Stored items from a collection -
──────
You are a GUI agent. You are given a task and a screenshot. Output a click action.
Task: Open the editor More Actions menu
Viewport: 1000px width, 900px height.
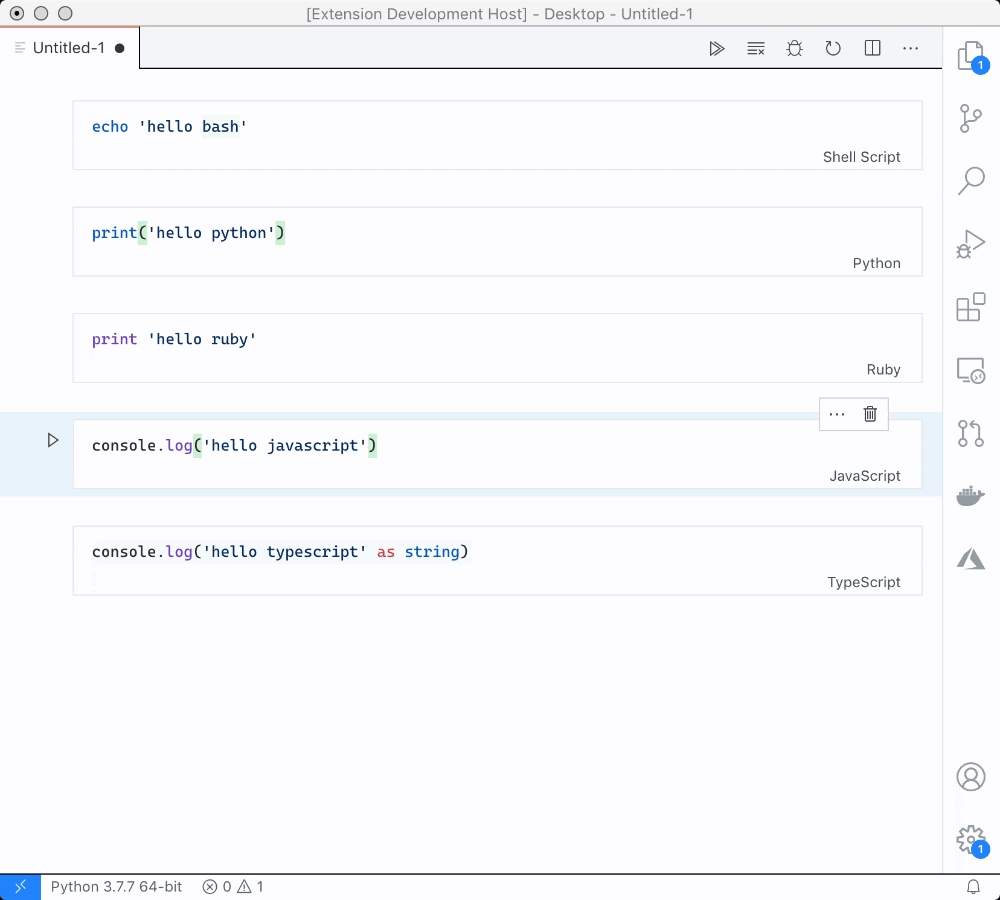[x=910, y=47]
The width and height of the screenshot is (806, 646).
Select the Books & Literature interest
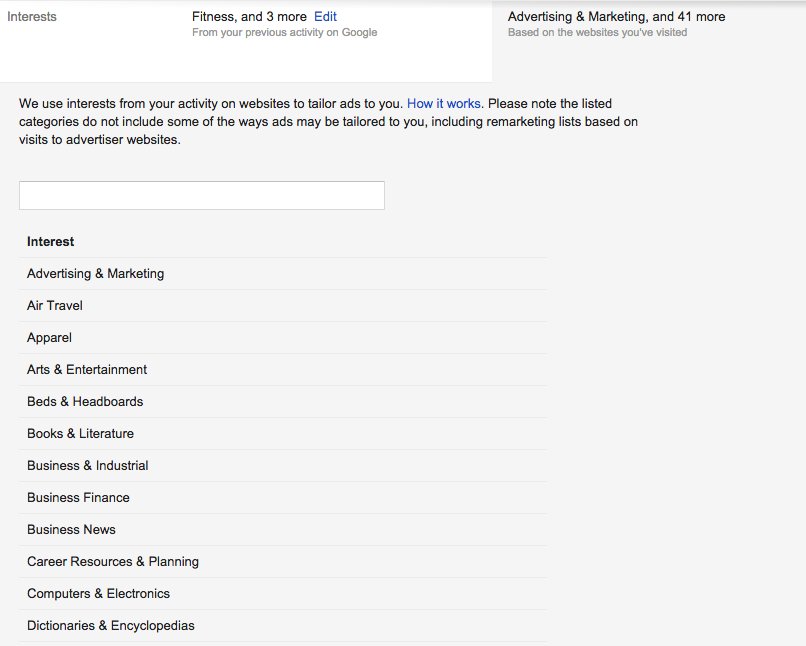[x=80, y=434]
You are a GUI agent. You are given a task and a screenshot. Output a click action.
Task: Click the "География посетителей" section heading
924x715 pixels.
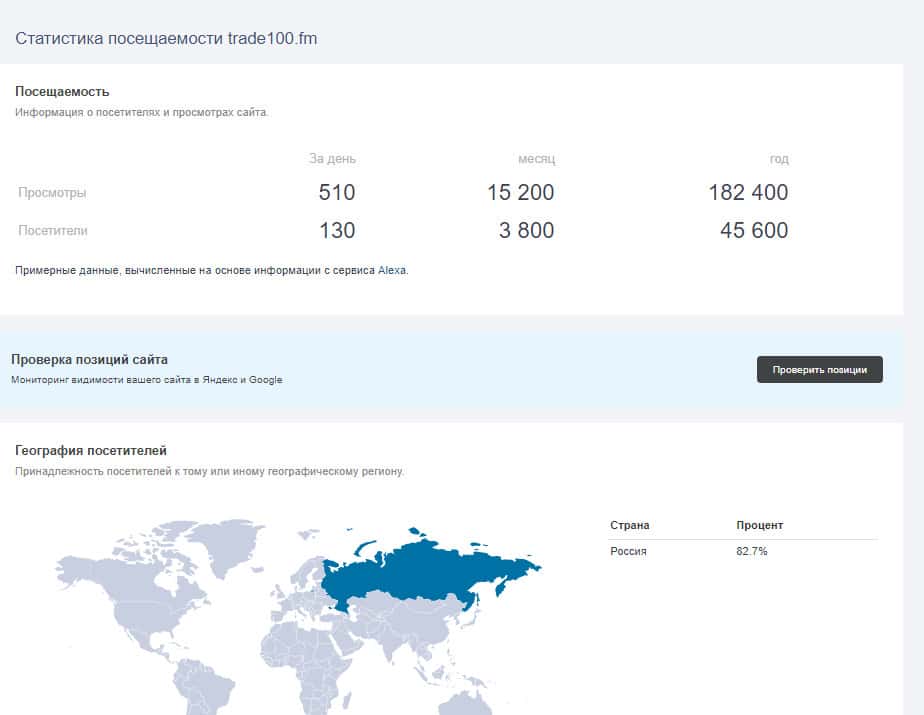pos(90,451)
──────
Your answer must be an exact copy of the records above, with every picture left out.

You are a GUI agent. You are given a task and a screenshot. Output a click action.
Task: Open the editor More Actions menu
Viewport: 1000px width, 900px height.
[x=910, y=47]
The width and height of the screenshot is (806, 646).
Select the Books & Literature interest
[x=80, y=434]
You are a GUI agent. You are given a task and a screenshot. Output a click action.
Task: Click the "География посетителей" section heading
924x715 pixels.
pos(90,451)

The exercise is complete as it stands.